X manipulates the young adult children and tells them things I communicated by turning them inside out and making me out to be a liar etc..... Written communication at least provided evidence that mom was not distorting facts and truth, and kids could not even deal with this. Is mom or dad providing facts (...about a kid, not adult stuff).

Now, 5 years later I e-mail X kids issues, and cc the e-mail to all the kids. I address all issues especially where he gives mixed messages, playing good guy/victim to kid and then screwing kid over in his need to continue his conflict with me.

Amazing how the double talk and lies in this respect are finally making an impact on the most vulnerable kids who have bought his package of lies and been so damaged in the past. I simply want to break this cycle and dysfunctional pattern where kids are alienated not only from me, but more importantly from each other.

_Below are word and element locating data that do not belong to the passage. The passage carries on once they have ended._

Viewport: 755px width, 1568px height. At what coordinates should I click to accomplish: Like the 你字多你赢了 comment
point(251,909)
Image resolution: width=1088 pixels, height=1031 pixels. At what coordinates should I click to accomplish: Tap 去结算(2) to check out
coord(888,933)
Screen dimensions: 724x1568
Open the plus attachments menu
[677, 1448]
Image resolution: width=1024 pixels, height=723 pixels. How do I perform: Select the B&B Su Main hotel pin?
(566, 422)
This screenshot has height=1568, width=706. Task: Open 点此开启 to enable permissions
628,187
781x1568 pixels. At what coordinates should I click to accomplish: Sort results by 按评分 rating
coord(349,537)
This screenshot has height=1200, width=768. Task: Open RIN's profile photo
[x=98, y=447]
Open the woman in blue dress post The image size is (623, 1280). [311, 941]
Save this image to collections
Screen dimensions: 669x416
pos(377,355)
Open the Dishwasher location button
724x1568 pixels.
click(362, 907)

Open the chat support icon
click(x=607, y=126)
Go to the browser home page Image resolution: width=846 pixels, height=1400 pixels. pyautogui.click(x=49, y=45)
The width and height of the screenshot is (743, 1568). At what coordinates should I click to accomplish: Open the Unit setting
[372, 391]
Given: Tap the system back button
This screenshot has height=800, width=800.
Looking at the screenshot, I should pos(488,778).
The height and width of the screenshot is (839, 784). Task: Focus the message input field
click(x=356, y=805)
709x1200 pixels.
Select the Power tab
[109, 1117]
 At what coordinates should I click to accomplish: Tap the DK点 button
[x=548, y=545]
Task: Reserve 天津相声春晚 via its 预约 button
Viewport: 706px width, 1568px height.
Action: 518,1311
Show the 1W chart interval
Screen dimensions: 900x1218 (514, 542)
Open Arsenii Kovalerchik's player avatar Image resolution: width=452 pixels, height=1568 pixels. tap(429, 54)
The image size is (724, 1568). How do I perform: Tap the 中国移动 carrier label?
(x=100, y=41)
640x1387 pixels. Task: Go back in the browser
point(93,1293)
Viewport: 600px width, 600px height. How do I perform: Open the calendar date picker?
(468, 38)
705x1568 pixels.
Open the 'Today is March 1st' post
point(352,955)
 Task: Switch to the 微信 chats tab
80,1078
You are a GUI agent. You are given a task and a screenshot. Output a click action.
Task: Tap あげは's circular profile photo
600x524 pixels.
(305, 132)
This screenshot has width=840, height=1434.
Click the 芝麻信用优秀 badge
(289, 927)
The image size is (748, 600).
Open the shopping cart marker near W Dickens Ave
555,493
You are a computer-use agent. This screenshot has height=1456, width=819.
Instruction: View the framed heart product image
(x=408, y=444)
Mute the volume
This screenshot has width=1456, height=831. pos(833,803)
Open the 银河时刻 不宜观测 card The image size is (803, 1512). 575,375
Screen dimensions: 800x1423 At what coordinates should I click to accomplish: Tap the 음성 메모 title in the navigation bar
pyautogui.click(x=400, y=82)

After 5 years it is time for X and his wife to move on with their lives and allow the children to do so as well.
I only get drawn back into his game playing when this crud is going on and it is brought into my home by real chaos in a kids life that has required massive and critical interventions. Time for X to stop the chaos, but that is his choice, just trying to get kids to not allow their lives to be turned upside down...over and over again, due to their father's agenda and their need not to be discrded...again and again.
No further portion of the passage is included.